Walking speed and grip strength could be early indicators of dementia before the onset of noticeable symptoms, a Monash University study reveals.
Researchers found slow walking speed combined with weak hand grip was a stronger predictor of cognitive decline and dementia in older adults than either measure alone.
The study of data from more than 18,000 initially healthy adults, mostly aged 70 and older in the ASPREE trial, revealed that a combined poor gait speed and grip strength was linked to a 79% increased risk of dementia and a 43% increased risk of cognitive decline.
Over time, the risk for dementia or cognitive decline was shown to be highest when gait and grip declined simultaneously over the study period of nearly 5 years, with an 89% increased risk of dementia and 55% increased risk of cognitive decline.
It’s the first time the two physical measures have been studied together to assess their combined link with changes in cognitive function.
During the course of the ASPREE trial, 2773 participants in this analysis developed cognitive decline and 558 dementia.
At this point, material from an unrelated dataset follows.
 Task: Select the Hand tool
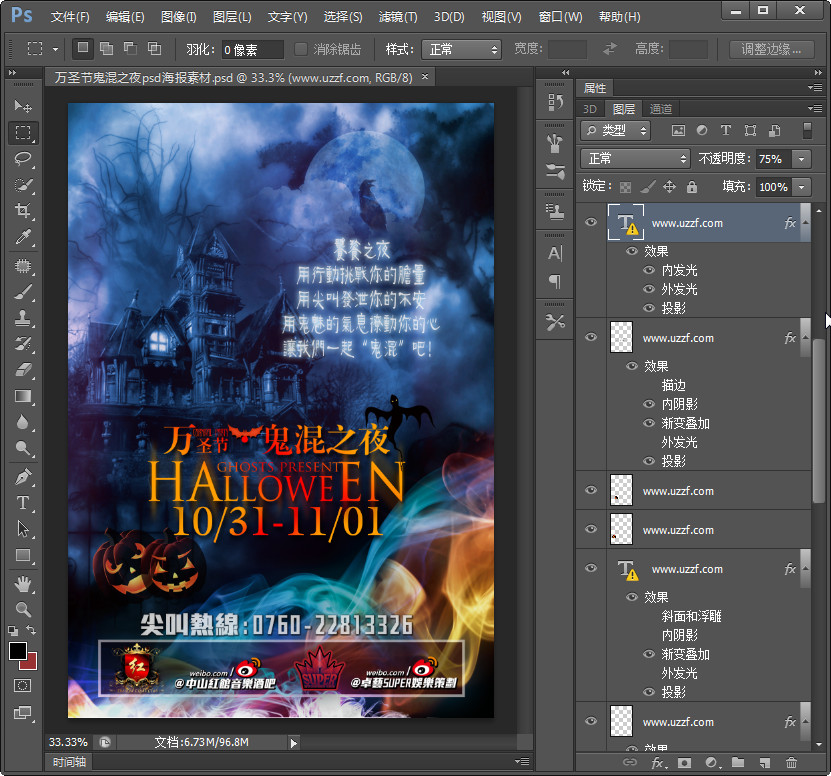[22, 583]
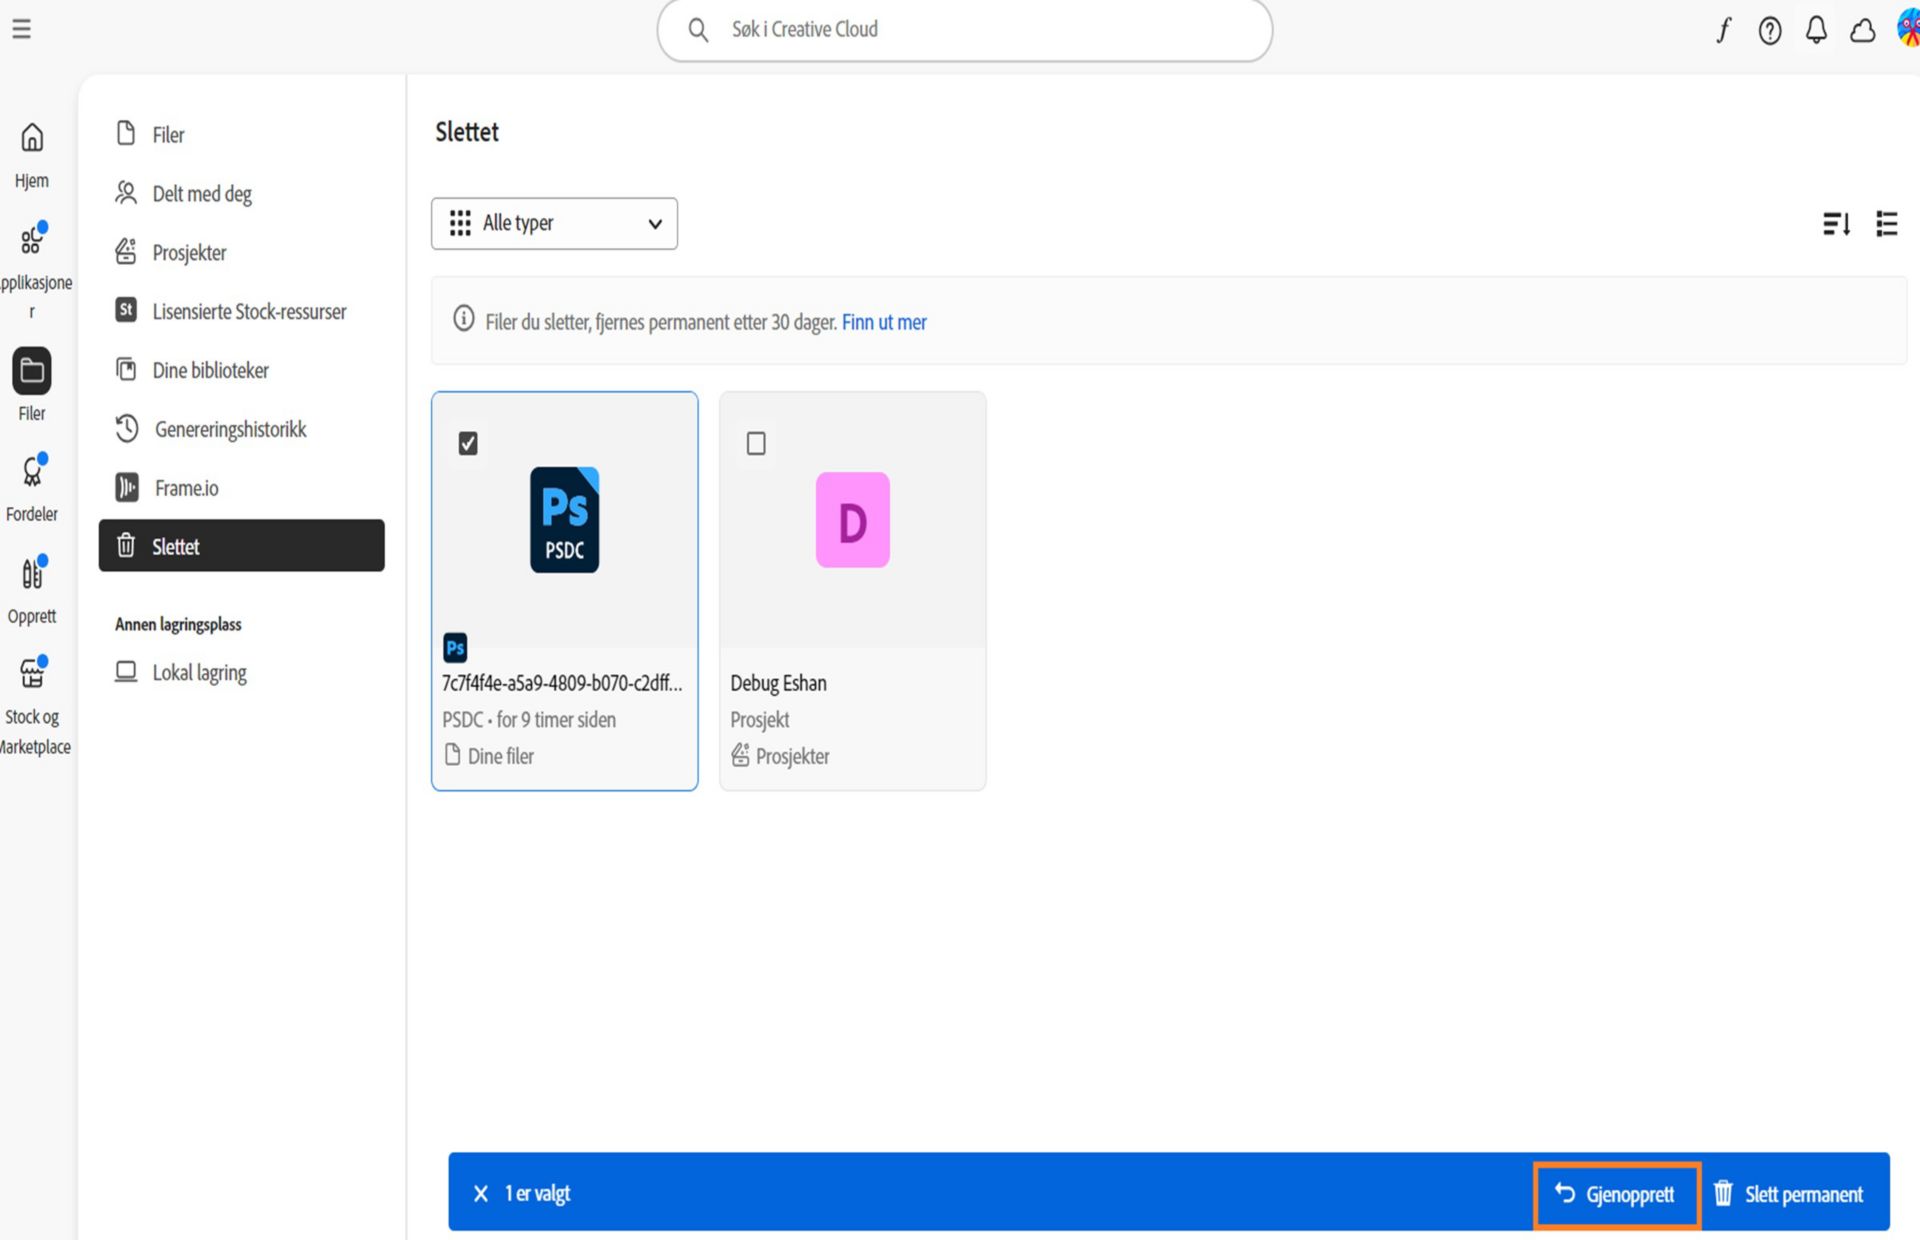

The findings have significant implications for dementia diagnosis, early intervention and treatment. Globally, the number of people living with dementia is expected to almost triple in three decades, from 57.4 million in 2019, to 152.8 million by 2050.
Lead author Dr. Suzanne Orchard, a Senior Research Fellow with Monash University’s School of Public Health and Preventive Medicine, said the research showed an important link between age-related cognitive and physical decline.
“Poor physical function may be a marker of future risk of cognitive decline and dementia, and thus, understanding this association could enhance early detection and prevention strategies,” Dr. Orchard said. “While there are currently no cures for dementia, if identified early, treatment strategies can be implemented to slow its progression and manage the symptoms.”
Dr. Orchard said simple grip strength and gait speed assessments could be adopted by GPs and other health care providers to help identify dementia risk early and establish treatment pathways to improve patient outcomes.
The study was conducted using data from the landmark ASPREE—ASPirin in Reducing Events in the Elderly—clinical trial. The multi-center trial, exploring low dose aspirin and disability-free survival in older adults, mostly aged over 70 and was led by Monash University in Australia and the Berman Center for Outcomes and Clinical Research in the U.S.. Dr. Orchard is the Australian director of ASPREE-XT, the observational follow-up study.
Participants’ grip strength and gait speed were measured upon entry to ASPREE and repeated during an average of 4.7 years.
Gait speed was timed walking at normal pace over a distance of three meters, while grip strength was assessed using a hand-held device to measure force. Researchers then compared these physical benchmarks against participants’ cognition, measured using assessments that examine functions such as memory and processing speed.
Findings come after researchers accounted for age, gender, education, ethnicity/race, starting cognitive level, depression, smoking, alcohol, living situation and diabetes.